There are groups for women, men, LGBT, black lesbians and so on. There are a lot of meet-ups and groups that posed no restrictions regarding make-up. Should I choose to align with one of these groups I’d prefer more of a diverse rather than a mono-cultural experience. But, I already know what I am going to do. More exactly, I know what I am not going to do.

It was a good idea, but one fraught with built-in difficulties considering my problem with hearing in groups. I know what that’s all about: a longing for the normal experience. I can not help thinking that anyone experiencing any degree of any disability knows this feeling.
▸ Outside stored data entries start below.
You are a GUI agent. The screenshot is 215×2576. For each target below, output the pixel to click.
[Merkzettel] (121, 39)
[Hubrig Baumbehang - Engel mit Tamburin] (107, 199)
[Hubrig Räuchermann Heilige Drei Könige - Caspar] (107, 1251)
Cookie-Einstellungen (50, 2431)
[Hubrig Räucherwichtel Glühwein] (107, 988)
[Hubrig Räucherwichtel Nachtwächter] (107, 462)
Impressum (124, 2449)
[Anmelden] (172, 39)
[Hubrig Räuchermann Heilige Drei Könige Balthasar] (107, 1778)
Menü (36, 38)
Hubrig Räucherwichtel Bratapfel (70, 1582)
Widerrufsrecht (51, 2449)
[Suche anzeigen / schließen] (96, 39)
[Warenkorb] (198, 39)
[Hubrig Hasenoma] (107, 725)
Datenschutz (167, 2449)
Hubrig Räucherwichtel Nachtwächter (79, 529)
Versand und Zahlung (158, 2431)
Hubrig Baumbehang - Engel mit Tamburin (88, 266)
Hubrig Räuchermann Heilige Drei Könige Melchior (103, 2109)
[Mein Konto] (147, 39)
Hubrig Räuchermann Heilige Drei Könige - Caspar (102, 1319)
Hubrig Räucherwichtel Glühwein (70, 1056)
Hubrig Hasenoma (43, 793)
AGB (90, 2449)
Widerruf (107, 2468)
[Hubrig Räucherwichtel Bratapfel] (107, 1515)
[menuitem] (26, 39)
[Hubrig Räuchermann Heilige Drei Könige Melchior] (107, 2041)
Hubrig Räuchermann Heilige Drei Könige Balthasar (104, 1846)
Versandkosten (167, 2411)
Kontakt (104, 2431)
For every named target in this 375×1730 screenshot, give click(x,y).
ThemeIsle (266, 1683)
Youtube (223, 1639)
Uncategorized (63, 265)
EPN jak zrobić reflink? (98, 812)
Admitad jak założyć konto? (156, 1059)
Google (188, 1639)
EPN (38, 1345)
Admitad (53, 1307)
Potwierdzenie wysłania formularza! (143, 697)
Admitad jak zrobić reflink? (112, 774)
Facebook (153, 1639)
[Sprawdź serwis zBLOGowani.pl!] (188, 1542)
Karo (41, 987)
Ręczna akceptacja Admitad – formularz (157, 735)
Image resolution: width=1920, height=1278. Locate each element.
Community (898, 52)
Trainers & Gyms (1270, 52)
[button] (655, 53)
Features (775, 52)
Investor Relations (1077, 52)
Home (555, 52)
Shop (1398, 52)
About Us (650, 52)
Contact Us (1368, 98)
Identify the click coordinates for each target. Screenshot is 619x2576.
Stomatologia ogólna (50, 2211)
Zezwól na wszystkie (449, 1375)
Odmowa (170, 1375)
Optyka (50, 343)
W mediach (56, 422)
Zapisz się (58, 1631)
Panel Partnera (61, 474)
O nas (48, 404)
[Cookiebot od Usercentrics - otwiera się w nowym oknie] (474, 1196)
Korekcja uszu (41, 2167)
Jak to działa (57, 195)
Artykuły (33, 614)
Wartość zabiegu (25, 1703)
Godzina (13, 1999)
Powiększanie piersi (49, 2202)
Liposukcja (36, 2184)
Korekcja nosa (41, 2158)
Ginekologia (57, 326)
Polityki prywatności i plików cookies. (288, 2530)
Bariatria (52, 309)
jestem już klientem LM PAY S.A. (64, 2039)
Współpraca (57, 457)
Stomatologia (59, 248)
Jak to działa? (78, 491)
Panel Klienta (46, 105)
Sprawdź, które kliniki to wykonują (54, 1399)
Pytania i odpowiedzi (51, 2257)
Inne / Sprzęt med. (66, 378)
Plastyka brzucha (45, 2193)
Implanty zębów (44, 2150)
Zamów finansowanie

You keep thinking you can do everything and at the same time knowing you must choose wisely or be constantly disappointed. It’s called being in charge. Not a bad place to be.

It’s midnight or more in the woods, and my mind is waking up. Sleep, I say, while darkness holds the world at bay and at least outside my window quietness reigns. What is it about the midnight hour? What is it about this wondrous hour that should knock me out cold but rather starts a racetrack of information zooming back and forth through my tired mind, waking bizarre demons and scary scenarios too hard for daylight consideration? What is it?

For hours I have been nodding off and yearning for that appropriate time to lay down and let sleep overwhelm me for the day and then the “big eye” descends and I am nowhere near the sleep that I long to have. I sometimes feel that I can read this wonderful mystery until sunup, or scribble such nonsense as this until words simply fail to form in my mind.

I remember in my college days reading about mystics and philosophers who seemed to thrive in that midnight hour with tapers burning low – how they reported such clarity of thought that seemed impossible to summon in the light of day. I used to think that perhaps working at this strange time of night would produce my best work, that inspiration would, as it had reportedly done for others, lead me to deep insights or at least the grasping of some ancient philosophic principle that I would be able to write about on tomorrow’s quiz.

Alas, what I remember best as a benefit of studying or working in the small hours were the unavoidable consequences of sleep deprivation. In that regard, nothing has changed over the years, except that I don’t resist it anymore.

I’ll begin a new story tonight. It seems promising. God, I love a mystery. I could reconsider the meaning of life, or ponder a question I have always been fond of: Is there a tangible existence in the afterlife? Will there be golden streets and jeweled gardens or if anything at all, just earth, wind and fire? . . . Mercy, but it’s late!